10 Financing RE Power Projects  Operations and Management (O&M) Risk -Examine  Whether the agencies appointed for O&M have sufficient experience in managing projects, if not can they outsource capabilities  Performance Risk – Examine  Whether wind factor data for wind power project gives confidence level of 20% variation to sustain profitability  Whether insolation level and performance ratio are reliable and give confidence level of 20% variation to sustain profitability.

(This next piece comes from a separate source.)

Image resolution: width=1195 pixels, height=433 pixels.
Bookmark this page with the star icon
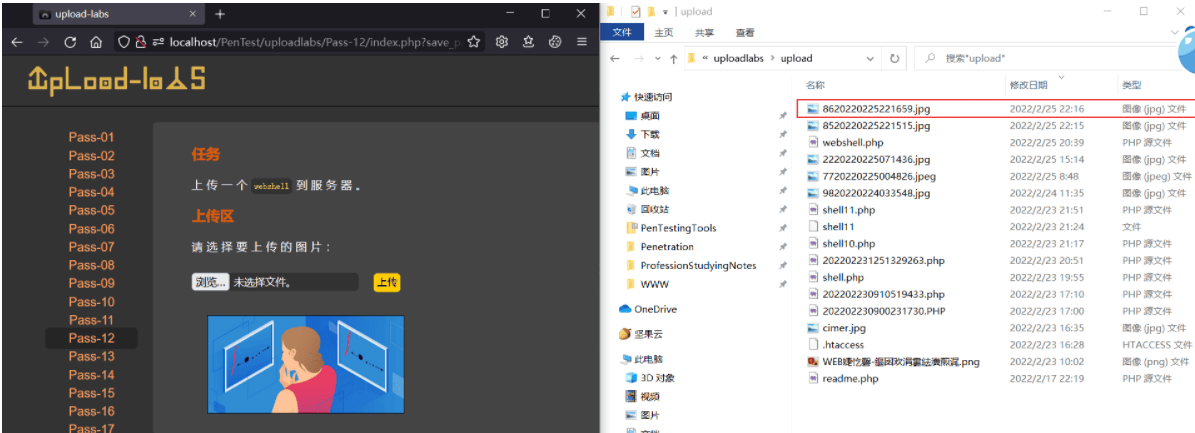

Risk Perception: Low/Medium/High

11 Financing RE Power Projects  Evacuation Risk - Examine – Whether power evacuation infrastructure will be ready before SCOD. – Whether adequate transmission infrastructure will be ready before SCOD. Risk Perception: Low/Medium/High

12 Financing RE Power Projects  Market Risk (Off take and Tariff ) - Examine – Whether a power purchase agreement (PPA) has been executed between the company and state agency as per the terms of the scheme applicable. – Whether the tariff under PPA is linked to project commissioning before/after SCOD whether the company will receive the compensation in case of implementation delays. – Whether PPA contains a termination clause and its impact on the continuing project viability.

13 Financing RE Power Projects  Other Issues – Long Door to Door Project Loan tenors- 13+years. – Market determined Interest rates- 1.50%-3.50% over the base rate. – Sharp decline in the prices of solar modules leading to a distrust of project costs. – Frequent breakdowns of Wind Power Equipment. – Uncertainty on Pricing Policy of RE Power. – Recent notices to revise tariff under existing PPAs.